Archery was really a sophisticated form of darts in Urb’s mind. He’d actually love to play darts but mixing with the beer bellies, the blondes and the bling in some vast drinking hall is a stretch too far for this man.

So today it is archery. Tooled leather bow box, top of the range Hoyt and the latest Easton carbon arrows. All absolutely pristine. He looks good, no doubt about it. He also looks the business on the shooting line, bending to look through his scope with practised ease, using a good technique, exuding studied indifference. His scoring is crap, of course, but then, being a subtle communicator, he lets it be known that a last-minute business trip, jet lag, a new technique he’s trying out with his coach – well, you had to have a dip before finding your form again. He drops this casually into the conversation. The bottom line is, he is a bullshitter. But this is bullshit filtered through a silver-coated sieve.

He even attracts a small following of the more impressionable dumbos shooting that day, all basking in the reflection from his whites (and his teeth.) Do you need to check the shooting rules? His smart phone appears as if by magic in his hand, his fingers already working the appropriate app. And of course the scoring app is in constant use through the tournament. Call a judge to adjudicate on a line-cutter? Urb could just as quickly call in his lawyer via his legal app.

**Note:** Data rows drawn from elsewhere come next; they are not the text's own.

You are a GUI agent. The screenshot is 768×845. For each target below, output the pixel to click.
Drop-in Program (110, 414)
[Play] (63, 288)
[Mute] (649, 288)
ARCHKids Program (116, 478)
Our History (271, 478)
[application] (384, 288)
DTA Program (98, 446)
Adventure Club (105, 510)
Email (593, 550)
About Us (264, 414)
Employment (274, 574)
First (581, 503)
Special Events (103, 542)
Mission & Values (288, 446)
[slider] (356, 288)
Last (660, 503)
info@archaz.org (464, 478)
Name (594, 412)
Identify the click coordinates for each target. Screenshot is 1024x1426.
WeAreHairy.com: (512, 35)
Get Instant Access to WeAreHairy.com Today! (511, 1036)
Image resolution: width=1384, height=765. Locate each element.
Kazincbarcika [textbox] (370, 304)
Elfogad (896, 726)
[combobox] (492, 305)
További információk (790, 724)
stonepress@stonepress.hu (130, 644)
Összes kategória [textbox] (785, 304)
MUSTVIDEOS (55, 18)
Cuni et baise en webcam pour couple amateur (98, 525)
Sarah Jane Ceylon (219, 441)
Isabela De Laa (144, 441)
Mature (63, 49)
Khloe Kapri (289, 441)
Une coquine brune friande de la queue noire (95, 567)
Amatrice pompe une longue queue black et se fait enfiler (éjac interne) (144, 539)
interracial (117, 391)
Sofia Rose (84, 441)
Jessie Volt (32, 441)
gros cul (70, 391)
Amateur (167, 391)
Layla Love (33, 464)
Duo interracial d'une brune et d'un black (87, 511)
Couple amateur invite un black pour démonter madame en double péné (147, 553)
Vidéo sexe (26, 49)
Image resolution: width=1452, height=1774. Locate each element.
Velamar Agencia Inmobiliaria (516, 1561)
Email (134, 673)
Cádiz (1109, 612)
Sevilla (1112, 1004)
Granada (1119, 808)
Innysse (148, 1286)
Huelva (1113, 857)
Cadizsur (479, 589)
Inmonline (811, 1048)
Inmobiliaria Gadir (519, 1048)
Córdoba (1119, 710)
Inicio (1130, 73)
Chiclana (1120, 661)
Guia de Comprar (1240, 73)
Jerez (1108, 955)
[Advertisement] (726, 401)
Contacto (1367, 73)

His acolytes also gladly take offerings from his Harrods hamper, which opens out into a mini-banquet at the lunch break. Quails eggs, anyone? His tent – or rather, his temporary abode – almost demands its own postcode and satnav reference. It is a cold day, so he has a portable, top of the range heater – relying on batteries today but also a small and effective wind turbine when the breeze is up.

So, Urb is the centre of attention, in contrast to the spatial and audible gulf surrounding our hillbilly.

At the tournament’s end, the hillbilly screeches off, spitting stones from his rear wheels. Some of the stones create a rather noticeable tattoo of scratch marks on the rear of the Lexus hybrid as the flatbed truck roars past. A microsecond after the last stone pings off the white paintwork, Urb’s smart phone appears in his hand, his fingers already working the lawyer app.